Tuesday, August 26, 2008


Mary Cassatt
Gathering Fruit
Rosenwald Collection
National Gallery of Art

I googled "art" and the second hit was a wikipedia article (and it is always fascinating to me to read definitions of "art"). I was curious as to what the first image might be associated with the term and it was a Mary Cassatt painting. Not this one, but it made me think of Cassatt's prints which I've always been a fan of. Initially I wasn't a fan of much women's art from the late nineteenth century as it was too feminine. As I've gotten older I learned how groundbreaking and crucial not only this subject matter was but that women were freely doing it. I have never done well at discussing the incredible hardships that women have overcome through time (I was discouraged from going into art history because it was female dominated, which is not actually true) but I was once again reminded while watching Michelle Obama speak at the Democratic convention last night.
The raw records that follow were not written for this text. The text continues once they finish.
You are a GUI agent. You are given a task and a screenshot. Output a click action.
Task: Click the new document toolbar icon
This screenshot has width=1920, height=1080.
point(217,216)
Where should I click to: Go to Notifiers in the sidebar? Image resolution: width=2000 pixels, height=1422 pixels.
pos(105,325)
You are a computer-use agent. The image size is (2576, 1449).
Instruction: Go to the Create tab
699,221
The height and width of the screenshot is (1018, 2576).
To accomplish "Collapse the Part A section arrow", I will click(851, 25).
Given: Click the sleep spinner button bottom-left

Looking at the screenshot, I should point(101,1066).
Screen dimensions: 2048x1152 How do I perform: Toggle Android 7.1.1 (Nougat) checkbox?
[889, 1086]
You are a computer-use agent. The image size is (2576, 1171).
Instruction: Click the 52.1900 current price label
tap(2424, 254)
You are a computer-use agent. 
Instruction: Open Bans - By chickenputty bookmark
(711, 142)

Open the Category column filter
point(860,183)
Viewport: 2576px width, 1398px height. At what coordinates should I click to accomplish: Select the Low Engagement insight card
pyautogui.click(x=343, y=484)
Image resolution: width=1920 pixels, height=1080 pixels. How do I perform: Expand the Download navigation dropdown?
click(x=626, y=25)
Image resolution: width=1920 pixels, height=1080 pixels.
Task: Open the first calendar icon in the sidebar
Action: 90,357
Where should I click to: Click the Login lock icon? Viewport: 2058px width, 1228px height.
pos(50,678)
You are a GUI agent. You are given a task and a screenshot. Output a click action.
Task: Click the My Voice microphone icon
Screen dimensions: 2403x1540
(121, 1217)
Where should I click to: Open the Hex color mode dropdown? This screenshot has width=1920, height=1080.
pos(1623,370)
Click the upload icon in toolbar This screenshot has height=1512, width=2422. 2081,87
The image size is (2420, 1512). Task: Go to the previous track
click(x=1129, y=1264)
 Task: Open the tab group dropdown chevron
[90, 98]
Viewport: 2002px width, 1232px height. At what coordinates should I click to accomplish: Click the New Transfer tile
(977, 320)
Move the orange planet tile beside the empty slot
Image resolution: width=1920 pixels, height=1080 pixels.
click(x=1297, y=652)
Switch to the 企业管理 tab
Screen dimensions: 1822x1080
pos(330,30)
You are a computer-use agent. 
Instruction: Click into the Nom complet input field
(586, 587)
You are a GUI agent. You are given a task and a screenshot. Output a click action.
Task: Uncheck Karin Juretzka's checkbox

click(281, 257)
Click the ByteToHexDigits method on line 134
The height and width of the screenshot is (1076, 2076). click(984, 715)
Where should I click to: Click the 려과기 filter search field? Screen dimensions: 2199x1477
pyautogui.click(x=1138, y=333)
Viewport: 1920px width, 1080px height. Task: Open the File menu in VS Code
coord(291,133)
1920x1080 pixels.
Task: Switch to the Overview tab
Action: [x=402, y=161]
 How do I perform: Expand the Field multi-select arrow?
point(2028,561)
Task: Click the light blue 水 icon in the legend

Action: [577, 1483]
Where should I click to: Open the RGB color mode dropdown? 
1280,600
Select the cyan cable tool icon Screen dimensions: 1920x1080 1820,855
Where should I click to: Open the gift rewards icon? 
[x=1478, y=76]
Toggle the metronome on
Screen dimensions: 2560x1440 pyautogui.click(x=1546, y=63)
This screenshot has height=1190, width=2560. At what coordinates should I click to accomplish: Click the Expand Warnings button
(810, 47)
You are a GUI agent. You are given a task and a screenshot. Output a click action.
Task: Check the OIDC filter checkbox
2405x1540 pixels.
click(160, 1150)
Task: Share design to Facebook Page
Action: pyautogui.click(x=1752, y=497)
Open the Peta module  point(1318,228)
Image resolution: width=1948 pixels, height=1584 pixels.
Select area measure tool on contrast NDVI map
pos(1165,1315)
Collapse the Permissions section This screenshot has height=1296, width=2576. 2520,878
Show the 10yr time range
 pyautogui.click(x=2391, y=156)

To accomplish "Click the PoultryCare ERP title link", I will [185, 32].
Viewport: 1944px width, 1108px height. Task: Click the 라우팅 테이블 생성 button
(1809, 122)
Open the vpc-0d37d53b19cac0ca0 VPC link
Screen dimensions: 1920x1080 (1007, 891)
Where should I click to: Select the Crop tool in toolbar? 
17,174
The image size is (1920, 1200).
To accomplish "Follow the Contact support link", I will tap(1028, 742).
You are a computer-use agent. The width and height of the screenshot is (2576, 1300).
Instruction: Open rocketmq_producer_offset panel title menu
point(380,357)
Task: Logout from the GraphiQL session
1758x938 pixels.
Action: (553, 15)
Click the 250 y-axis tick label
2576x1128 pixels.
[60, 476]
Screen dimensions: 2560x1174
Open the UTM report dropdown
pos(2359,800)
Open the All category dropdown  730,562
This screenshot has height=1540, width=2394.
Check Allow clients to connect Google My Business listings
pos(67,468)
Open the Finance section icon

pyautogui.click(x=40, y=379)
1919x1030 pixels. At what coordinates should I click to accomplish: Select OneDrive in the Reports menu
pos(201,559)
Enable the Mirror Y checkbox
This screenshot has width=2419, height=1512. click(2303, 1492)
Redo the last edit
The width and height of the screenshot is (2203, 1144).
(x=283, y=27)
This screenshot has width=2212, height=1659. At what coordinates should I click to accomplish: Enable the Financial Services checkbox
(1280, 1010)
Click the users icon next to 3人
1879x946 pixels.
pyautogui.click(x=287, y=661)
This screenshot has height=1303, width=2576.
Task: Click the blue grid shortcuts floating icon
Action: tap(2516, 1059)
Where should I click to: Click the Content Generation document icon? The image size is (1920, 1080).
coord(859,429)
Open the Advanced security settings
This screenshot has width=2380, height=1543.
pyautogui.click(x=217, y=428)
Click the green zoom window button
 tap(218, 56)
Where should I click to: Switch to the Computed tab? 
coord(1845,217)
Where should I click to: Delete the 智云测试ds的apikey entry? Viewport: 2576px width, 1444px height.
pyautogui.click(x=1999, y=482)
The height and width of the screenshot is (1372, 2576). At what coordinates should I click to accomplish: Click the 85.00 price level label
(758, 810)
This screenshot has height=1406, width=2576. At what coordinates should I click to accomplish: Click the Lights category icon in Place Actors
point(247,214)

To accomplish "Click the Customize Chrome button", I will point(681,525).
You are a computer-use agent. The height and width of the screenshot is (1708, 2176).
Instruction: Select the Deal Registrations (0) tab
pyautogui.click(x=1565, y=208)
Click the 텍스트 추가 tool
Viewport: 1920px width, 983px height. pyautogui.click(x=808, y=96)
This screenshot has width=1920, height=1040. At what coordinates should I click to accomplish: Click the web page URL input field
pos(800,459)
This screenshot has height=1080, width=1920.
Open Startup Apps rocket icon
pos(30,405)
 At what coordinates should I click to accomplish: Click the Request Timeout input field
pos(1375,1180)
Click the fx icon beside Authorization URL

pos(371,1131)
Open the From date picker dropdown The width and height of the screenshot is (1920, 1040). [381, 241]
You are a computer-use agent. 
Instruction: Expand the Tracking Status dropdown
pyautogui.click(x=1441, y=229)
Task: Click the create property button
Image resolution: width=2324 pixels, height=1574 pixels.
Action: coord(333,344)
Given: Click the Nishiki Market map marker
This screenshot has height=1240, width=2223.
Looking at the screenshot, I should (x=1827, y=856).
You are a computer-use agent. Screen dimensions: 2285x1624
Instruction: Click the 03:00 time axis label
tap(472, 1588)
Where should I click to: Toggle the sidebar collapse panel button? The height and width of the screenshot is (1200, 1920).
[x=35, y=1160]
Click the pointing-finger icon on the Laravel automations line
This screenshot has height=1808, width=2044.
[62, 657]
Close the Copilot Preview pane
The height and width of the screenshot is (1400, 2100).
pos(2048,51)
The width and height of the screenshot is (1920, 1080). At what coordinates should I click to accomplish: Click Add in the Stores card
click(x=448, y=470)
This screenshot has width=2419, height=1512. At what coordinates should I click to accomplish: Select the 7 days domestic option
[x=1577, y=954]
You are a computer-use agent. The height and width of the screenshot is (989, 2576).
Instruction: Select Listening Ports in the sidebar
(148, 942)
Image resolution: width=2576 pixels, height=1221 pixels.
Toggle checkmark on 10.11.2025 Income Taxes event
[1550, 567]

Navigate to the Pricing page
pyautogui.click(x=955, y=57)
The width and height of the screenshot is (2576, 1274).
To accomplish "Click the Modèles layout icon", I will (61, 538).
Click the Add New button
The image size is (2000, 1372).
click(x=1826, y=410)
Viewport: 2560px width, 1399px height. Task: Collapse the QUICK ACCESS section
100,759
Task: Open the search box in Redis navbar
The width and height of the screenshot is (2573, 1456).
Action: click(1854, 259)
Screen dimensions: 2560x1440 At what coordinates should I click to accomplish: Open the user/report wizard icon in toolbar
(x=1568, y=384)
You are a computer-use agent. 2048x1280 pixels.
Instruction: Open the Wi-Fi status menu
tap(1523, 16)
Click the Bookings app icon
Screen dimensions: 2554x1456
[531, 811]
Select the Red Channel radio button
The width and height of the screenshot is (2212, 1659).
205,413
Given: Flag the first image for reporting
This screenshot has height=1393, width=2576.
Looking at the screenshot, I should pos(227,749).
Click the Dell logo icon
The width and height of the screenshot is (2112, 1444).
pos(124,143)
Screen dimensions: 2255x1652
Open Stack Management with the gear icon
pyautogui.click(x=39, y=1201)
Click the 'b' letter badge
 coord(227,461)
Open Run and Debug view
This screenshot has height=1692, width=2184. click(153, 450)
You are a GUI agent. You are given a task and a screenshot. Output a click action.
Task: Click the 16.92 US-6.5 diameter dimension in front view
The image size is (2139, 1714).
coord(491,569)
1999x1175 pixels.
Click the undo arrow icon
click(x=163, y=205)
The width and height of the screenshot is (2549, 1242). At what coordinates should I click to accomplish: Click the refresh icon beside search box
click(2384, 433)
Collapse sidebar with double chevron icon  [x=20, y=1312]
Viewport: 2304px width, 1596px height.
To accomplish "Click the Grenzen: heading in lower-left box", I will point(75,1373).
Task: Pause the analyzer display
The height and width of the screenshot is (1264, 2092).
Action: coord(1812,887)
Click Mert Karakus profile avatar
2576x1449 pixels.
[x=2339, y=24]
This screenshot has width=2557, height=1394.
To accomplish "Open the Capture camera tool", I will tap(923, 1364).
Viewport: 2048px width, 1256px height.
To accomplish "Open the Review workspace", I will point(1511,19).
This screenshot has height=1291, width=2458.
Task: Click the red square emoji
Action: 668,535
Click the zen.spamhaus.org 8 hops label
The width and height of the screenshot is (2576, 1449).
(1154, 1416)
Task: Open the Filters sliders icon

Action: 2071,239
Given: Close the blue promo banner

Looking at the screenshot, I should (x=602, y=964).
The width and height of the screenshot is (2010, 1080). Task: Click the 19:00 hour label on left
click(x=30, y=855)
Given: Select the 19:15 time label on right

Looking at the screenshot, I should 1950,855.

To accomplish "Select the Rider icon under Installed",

Regardless of your political views, I hope that if you saw her speak, you'd be just as excited and proud as her mother was sitting in the audience, of not only a headstrong, bright, unique, American woman, but also of all th0se who came before and after her. 2008 marks 80 years since women got the right to vote on equal ground with men. I look forward to hearing Hillary Clinton speak tonight.

Sorry about that, back to art. This print is part of a mural that Cassatt was commissioned to do for the World's Columbian Exposition in Chicago in 1893 for the Woman's Building. It was to represent the progress of women into the modern age. While it appears to be a simple scene,
"The act of plucking the fruit suggests women's opportunities in the modern world to harvest from the tree of knowledge. This was an important element in depicting the role of modern women, who, in the late nineteenth century, were able to enjoy for the first time many new opportunities for formal education. In sharing the fruit with the baby, the woman symbolically passes knowledge from one generation to another."
Women have also been left out of the history of art for many years, something that is being remedied slowly, but hopefully surely. So yay! to whomever put together that wikipedia article.